Ben Cohen, the crankier half of Vermont's ice cream duo, opens his company's June shareholder meeting with some bad news: 'Nineteen-ninety-four, my friends, will forever live in ignominy as the year of our first loss.' As the gloom sinks in, a breeze blows through the tent, throwing open the flaps to reveal a stunning view of Vermont's Green Mountains. The tent walls are festooned with a collage of cheery posters, some uplifting (what we cannot do alone we can do together) and some just bubbly (smooth--no chunks!). Many of the 2,000 loyalists have driven here from as far away as Chicago, and they do not want Arcadia spoiled. Their needs are not lost on Ben. 'You know,' he picks up, 'people talk about how our social mission is affecting our profits negatively. But I want you to know that's a false dichotomy. Our social mission does not detract from our profits. Our social mission adds to our profits. This year is a test. But we will stay true to our roots, true to our soul, true to our dreams for the common good.'

The mood lifts; the crowd bursts into applause. Emboldened, Ben begins to holler, his chubby sunburned face turning a shade redder. 'I refuse to see another weapons system or space rocket launch and keep my mouth shut.... How do you look a hungry child in the face, coming home to a garbage-strewn neighborhood where gunshots are an everyday occurrence and say that you don't have the money to protect those streets? ... Our country, the last remaining superpower on earth, needs to learn to measure its strength not in terms of how many people it can kill but how many people it can feed, clothe and house.'

The crowd is on its feet. By the end of Ben's speech, anyone concerned about the fate of the sagging stock has forgotten all about it. A middle-aged woman runs up to the microphone, her giggling sons in tow: 'Ben,' she asks, 'my boys and I just wanted to know, when are you going to run for president?' Another woman, pregnant under her yellow sundress, is crying when her turn comes. 'Ben, Jerry, Ben,' she weeps. 'It's such a beautiful thing, what you're doing.' The man sitting next to me sees me taking notes and solemnly offers his story: 'I've been a shareholder since they made their first offering, and I want you to know that I have never, ever tasted even one spoon of Haagen-Dazs.'

Before their recent dip, Ben and Jerry's Homemade Ice Cream Inc. was considered nothing short of an economic miracle. In the annals of business history, they are recorded as the first company to turn a profit while behaving like a nonprofit. Their story is almost legendary: the two high-school friends, with a $4,000 loan, opened their first scoop shop in an abandoned Burlington gas station in 1978. As sales grew, the hippie capitalists were consumed with guilt. 'We worried we were becoming a cog in the economic machine, whose values we had detested all our lives,' Ben recalls in The Inside Scoop, a company biography published last year. Jerry Greenfield couldn't take it and, in 1982, moved to Arizona. But Ben stayed behind and invented The Third Way, a path he called 'Caring Capitalism.'

How does it work? 'Detached from values, money may indeed be the root of all evil,' Ben now explains in the inspirational speeches he gives to college students and businessmen. 'But linked effectively to social purpose, it can be the root of opportunity.' To ease his guilt, Ben repented. On the company's first anniversary he gave away free cones to the hippies who flocked to the Vermont shop. A few years later, he vowed to buy milk from Vermont's flagging dairy farms, above market prices. When he hit the $10 million mark, he founded the Ben and Jerry' s Foundation, through which the company gave away 7.5 percent of its pre-tax profits to charity, the highest of any American company (the average is 1 percent). But the lost cash also saved millions on advertising. 'inspirational ice cream,' gushed The New York Times, in one of hundreds of fawning articles. In fifteen years, the $140 million company with barely 500 employees built up the brand-name recognition of a company ten times its size.
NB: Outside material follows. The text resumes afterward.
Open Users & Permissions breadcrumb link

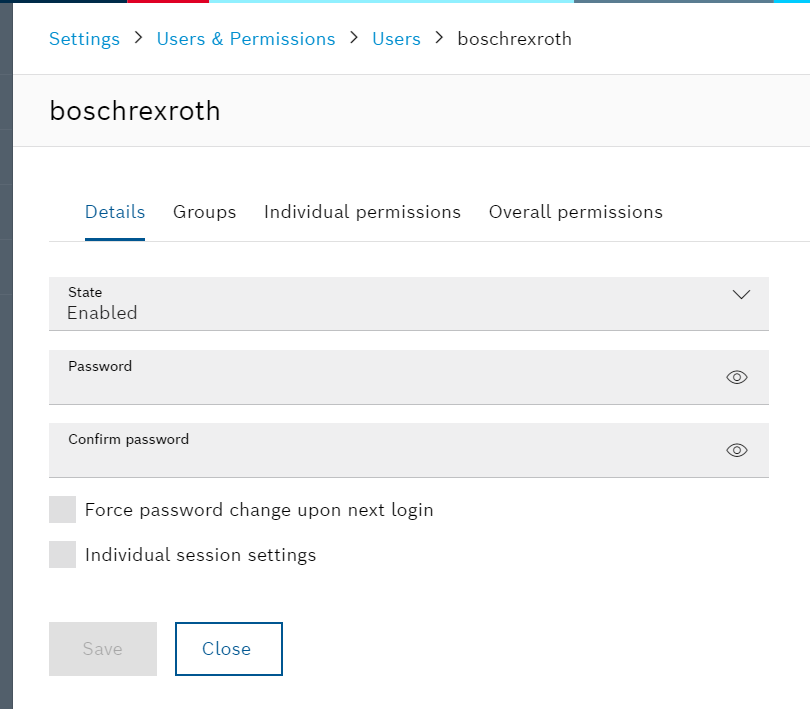point(246,39)
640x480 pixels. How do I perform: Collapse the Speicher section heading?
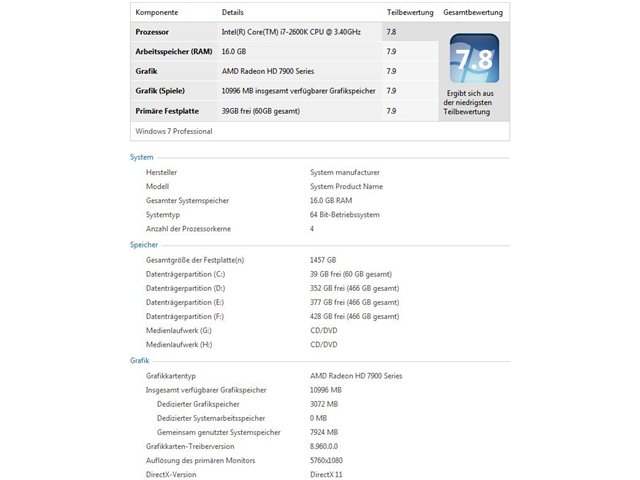(x=144, y=245)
With the publicity came the inevitable backlash: that Ben and Jerry are nothing more than New Age scam artists, feeding social consciousness to gullible yuppies and pocketing the cash. The scarier truth may be that they've scammed themselves. Like their fortysomething followers, they believe the most flattering image of themselves: that, despite their millions, they haven't sold out. 'It's really interesting what you can do with a business when you don't care about making a lot of money,' millionaire Ben mused to The New Age Journal in 1988, a quote earnestly reprinted in the Harvard Business School case study of the company. Profits to him are just an incidental bonus of social work: 'There is a spiritual aspect to business.... We are all interconnected. As we help others, we cannot help but to help ourselves.' For a generation of guilt-ridden followers, his insight is holy; to save the world, all they need to do is consult the popular buying guide and 'Shop for a Better World.'

This doesn't mean the company is built on scandalous lies--just little white lies, mutual delusions that keep everyone happy. For example, one tenet of caring capitalism is to be 'real,' to 'connect with the customer.' This spirit is what drove the company's offbeat search for a new CEO. Early last summer, Ben and Jerry held a press conference to announce that Ben would step down as CEO. Profits had plummeted, the superpremium ice cream market was shrinking; in short, the company had grown too complicated for a 'multi-college dropout and failed pottery teacher to run,' Ben announced. What pained him most was the company's decision to give up the salary cap that had limited the top executive's salary to seven times that of the lowest-paid employee, the $8 an hour scooper (a sacrifice that had always obscured Ben' s millions in stock shares).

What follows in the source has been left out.